Give back each record precisely, pictures excluded.

[Opening SOURCE RECORDS section]

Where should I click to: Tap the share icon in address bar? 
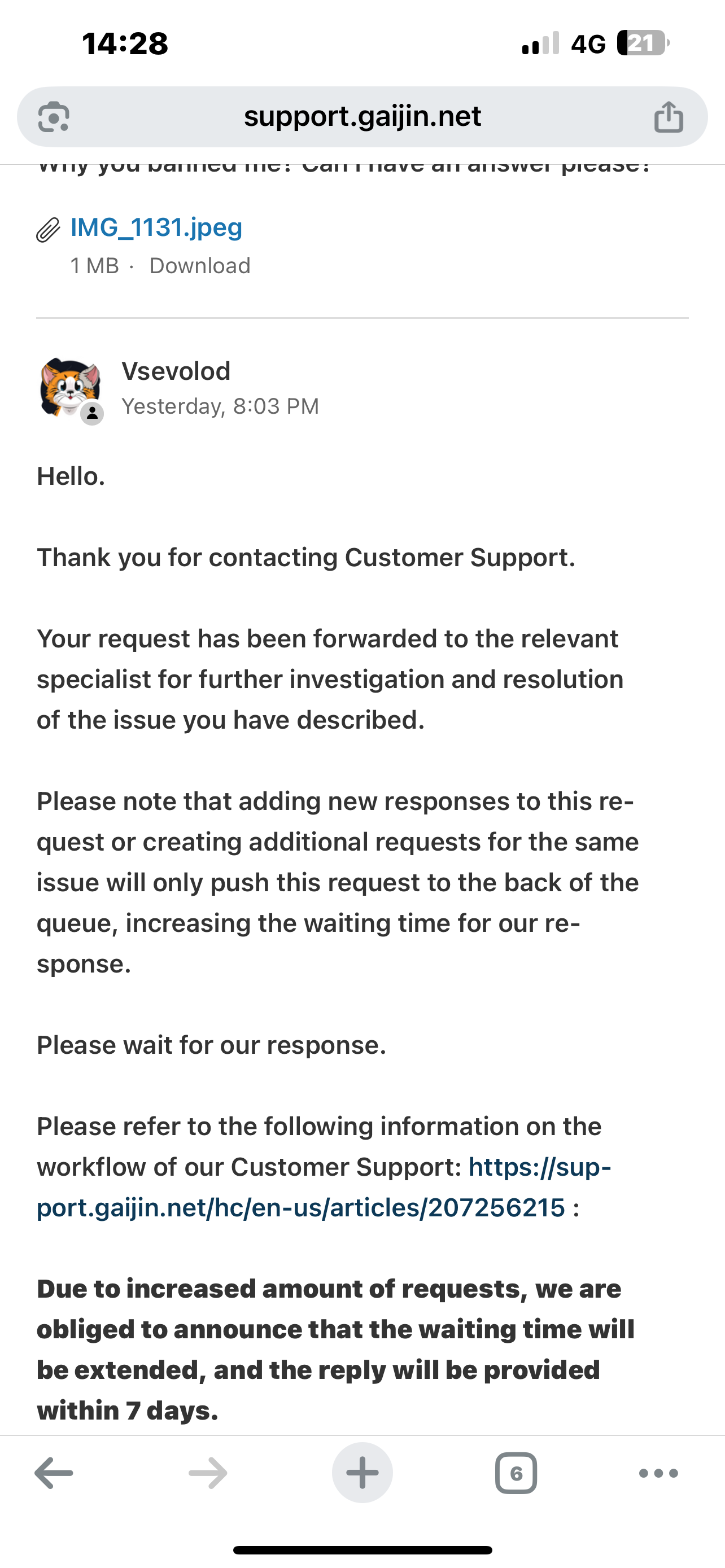(669, 116)
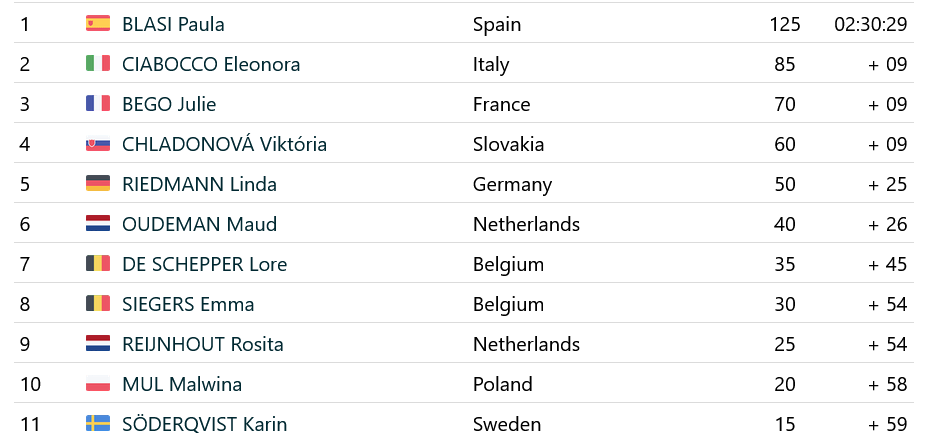Click the Germany flag icon
Screen dimensions: 937x439
pos(97,184)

[Closing SOURCE RECORDS section]

--- PROBLEM SOLUTION ---
Where should I click to: Tap the share icon in address bar? 
(669, 116)
Click the Germany flag icon
Screen dimensions: 937x439
pos(97,184)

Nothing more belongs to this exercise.